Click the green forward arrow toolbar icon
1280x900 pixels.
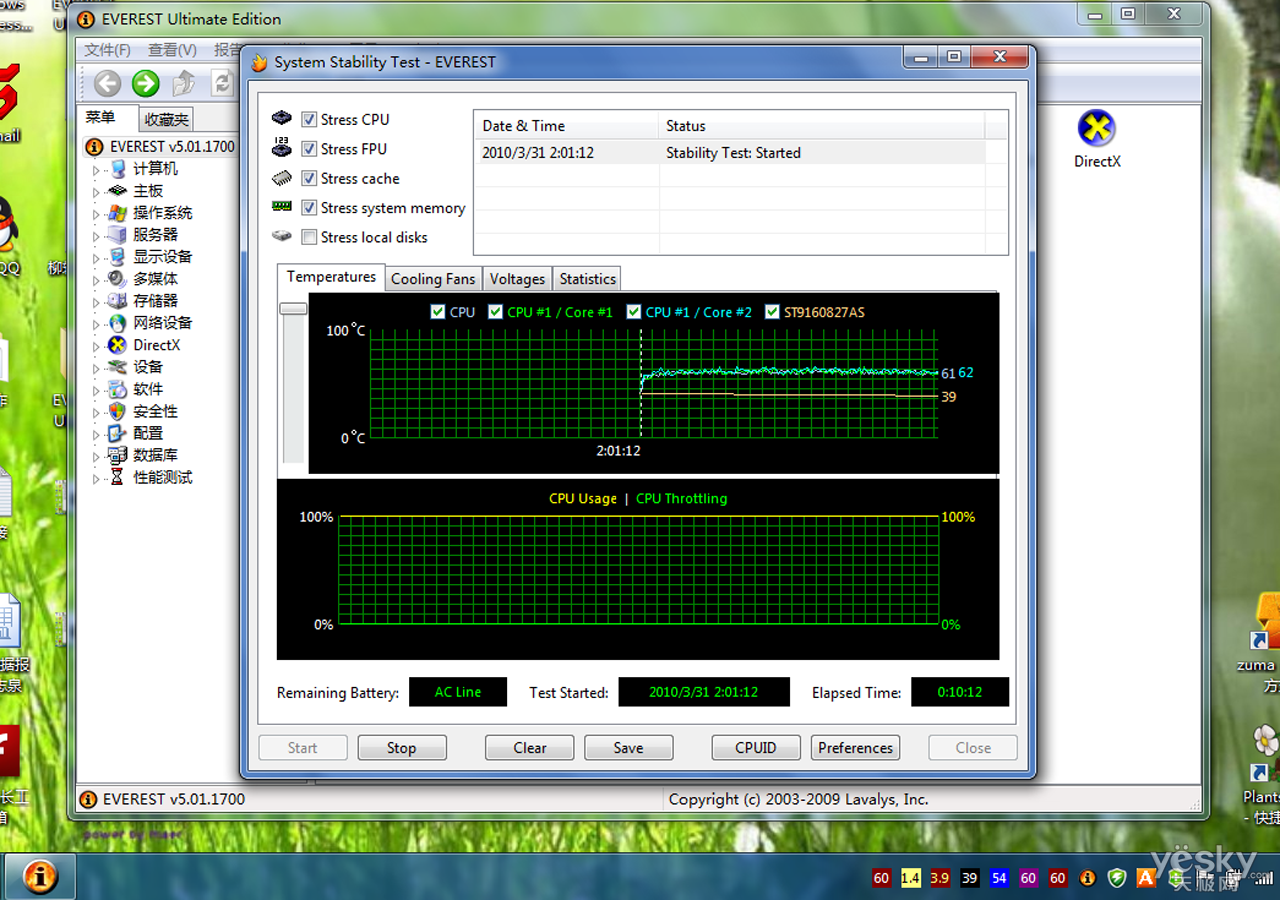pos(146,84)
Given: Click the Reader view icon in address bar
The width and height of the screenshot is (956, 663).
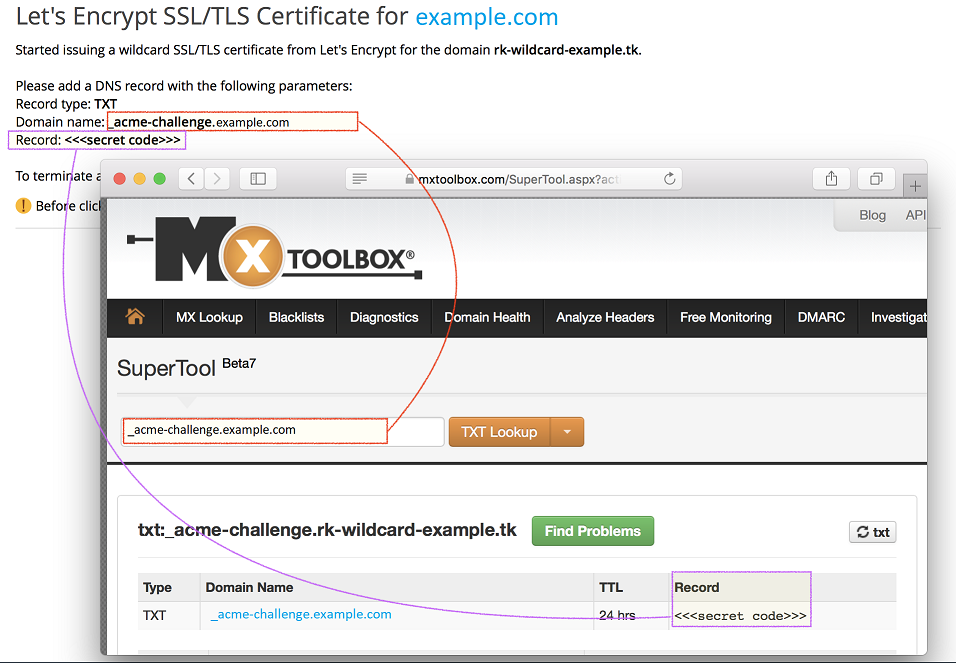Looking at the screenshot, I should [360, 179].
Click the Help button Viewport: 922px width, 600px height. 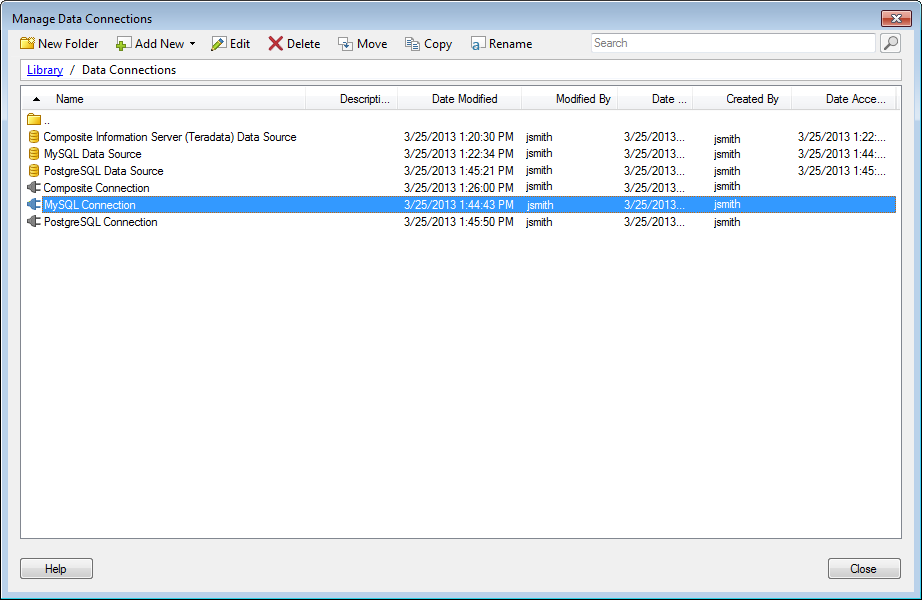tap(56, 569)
+ + + + + + +
When the word "icon" appears in a line of the data, that line is counted; report the number only.

The completed task
2